▶ _Teks Bacaan_
----
Bagi Nurul, mengenakan batik tidak hanya sekedar saat kondangan atau acara resmi, namun juga sebagai pakaian sehari-hari. “Saya sering memadukan batik dengan celana jeans, ternyata nyaman juga dipakai dan dilihat,” ujar Nurul.
Begitupun menurut Shandrina Ghaisani (20), mahasiswa Ilmu Komunikasi FISIP Unsoed angkatan 2020, terkesan dengan perjuangan Heru Santosa dalam melestarikan Batik R Sokaraja.
“Saya jadi banyak belajar hal baru dan terkesan tentang sejarah perkembangan dan perjuangan batik R Sokaraja. Sungguh, ini perjuangan yang luar biasa,” ujarnya.
Di balik upaya melestarikan batik sebagai warisan budaya, lanjut Shandrina, di dalamnya ada proses membatik yang tidak sederhana tetapi sangat unik, menarik dan penuh karya seni yang inovatif.
----
(Data tentang pencarian target yang terlihat)
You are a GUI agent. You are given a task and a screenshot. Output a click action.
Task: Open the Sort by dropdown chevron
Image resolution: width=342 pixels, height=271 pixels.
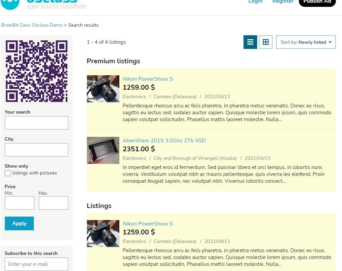pos(329,42)
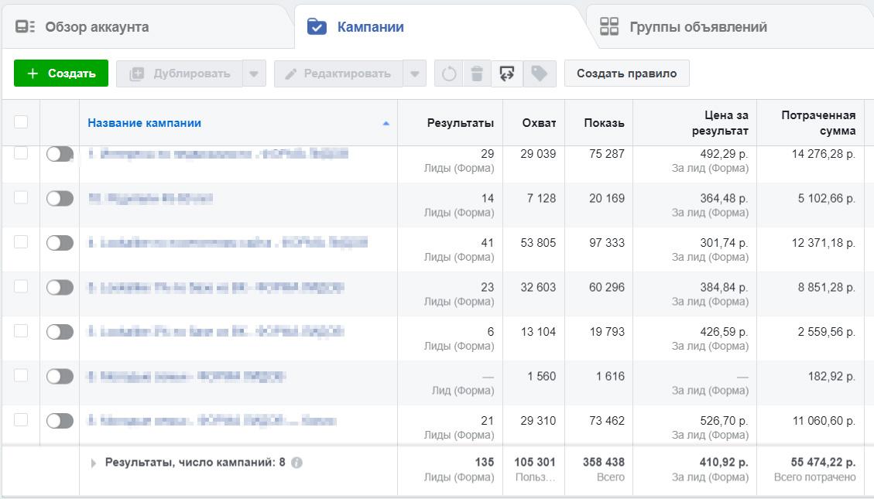This screenshot has height=499, width=874.
Task: Click the green Создать button
Action: coord(60,73)
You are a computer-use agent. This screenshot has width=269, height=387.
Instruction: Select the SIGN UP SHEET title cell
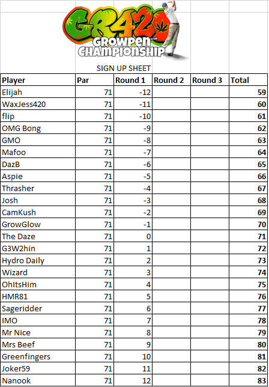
----
▶ _Soal Latihan_
**1.** Menurut teks bacaan, Nurul sering memadukan batik dengan apa?
**2.** Tentukan apakah setiap pernyataan berikut sesuai dengan teks bacaan. Jawab ya atau tidak, lalu kutip kata-kata teks yang menjadi dasar jawaban.
(a) Nurul mengenakan batik hanya saat kondangan atau acara resmi.
(b) Shandrina Ghaisani terkesan dengan perjuangan Heru Santosa dalam melestarikan Batik R Sokaraja.
(c) Menurut Shandrina, proses membatik itu sederhana.

▶ _Jawaban Soal_
**1.** Dengan celana jeans.

**2.**
(a) Tidak: "tidak hanya sekedar saat kondangan atau acara resmi, namun juga sebagai pakaian sehari-hari"
(b) Ya: "terkesan dengan perjuangan Heru Santosa dalam melestarikan Batik R Sokaraja"
(c) Tidak: "proses membatik yang tidak sederhana tetapi sangat unik"